Fig. 7. Expression of the gapA and rtoA genes in parental and
Dd-STATc null cells. Ax2 cells and a Dd-STATc null cells were subjected to
development and induced with either sorbitol or DIF, as described in the
legend to Fig. 1. After 15
minutes of induction total cellular RNA was isolated and analysed by northern
transfer. The blot was hybridised sequentially with the indicated probes. Ig7
is a constitutively expressed RNA that serves as a loading control. The
gapA mRNA migrates as a broad band at the expected size of 3.2kb
(Adachi et al., 1997).

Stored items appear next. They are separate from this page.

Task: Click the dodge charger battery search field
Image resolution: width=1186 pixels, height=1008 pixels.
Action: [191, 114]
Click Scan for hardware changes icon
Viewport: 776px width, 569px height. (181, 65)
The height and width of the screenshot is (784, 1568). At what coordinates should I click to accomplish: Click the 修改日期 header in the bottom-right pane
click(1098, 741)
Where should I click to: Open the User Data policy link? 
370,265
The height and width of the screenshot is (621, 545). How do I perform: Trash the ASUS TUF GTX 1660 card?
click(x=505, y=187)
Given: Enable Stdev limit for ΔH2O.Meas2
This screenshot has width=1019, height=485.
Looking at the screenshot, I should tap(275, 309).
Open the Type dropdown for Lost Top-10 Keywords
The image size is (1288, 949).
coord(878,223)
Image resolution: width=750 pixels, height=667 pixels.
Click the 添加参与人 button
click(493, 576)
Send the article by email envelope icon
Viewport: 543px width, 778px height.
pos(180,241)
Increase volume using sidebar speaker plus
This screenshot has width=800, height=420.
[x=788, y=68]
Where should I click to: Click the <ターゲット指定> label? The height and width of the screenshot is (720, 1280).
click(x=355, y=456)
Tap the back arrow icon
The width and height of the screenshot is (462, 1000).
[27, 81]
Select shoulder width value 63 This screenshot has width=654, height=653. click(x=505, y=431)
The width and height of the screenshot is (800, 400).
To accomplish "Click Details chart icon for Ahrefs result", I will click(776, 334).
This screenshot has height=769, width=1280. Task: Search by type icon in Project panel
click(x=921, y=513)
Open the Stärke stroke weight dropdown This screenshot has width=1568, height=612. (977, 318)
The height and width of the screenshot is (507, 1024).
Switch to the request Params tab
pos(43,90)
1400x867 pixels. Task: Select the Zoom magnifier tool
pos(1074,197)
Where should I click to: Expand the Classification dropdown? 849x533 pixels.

The
rtoA transcript is reported to be 1.6 kb and we also observed a band
of 1.6kb when cells were growing or developing on a substratum (data not
shown). However, when cells were developing in suspension we again observed a
band of 1.6 kb, but there is an additional, higher molecular weight species of
2 kb. Because the two RNAs show parallel concentration changes we believe that
the longer species is an RNA processing variant of the shorter species. There
is a 430 nt intron in the rtoA gene and it has a very unorthodox (GG)
splice donor site (Wood et al.,
1996). The size difference between the longer and shorter
transcripts (c. 2 kb minus c. 1.6 kb=0.4 kb) is therefore consistent with a
splicing defect in the cells placed in suspension. The result shown is for a
Dd-STATc null strain generated using a construct containing a blasticidin
casette. We also analysed strains generated using a hygromycin disruption
casette and, in this case, we compared homologous integrants (i.e. Dd-STATc
disruptants) and non-homologous, random integrants from the same
transformation (data not shown). This strategy corrects for any unsuspected
genetic divergence between the parental strain and the null strain. Again,
expression of gapA and rtoA in the Dd-STATc disruptants was
unresponsive to osmotic stress (data not shown).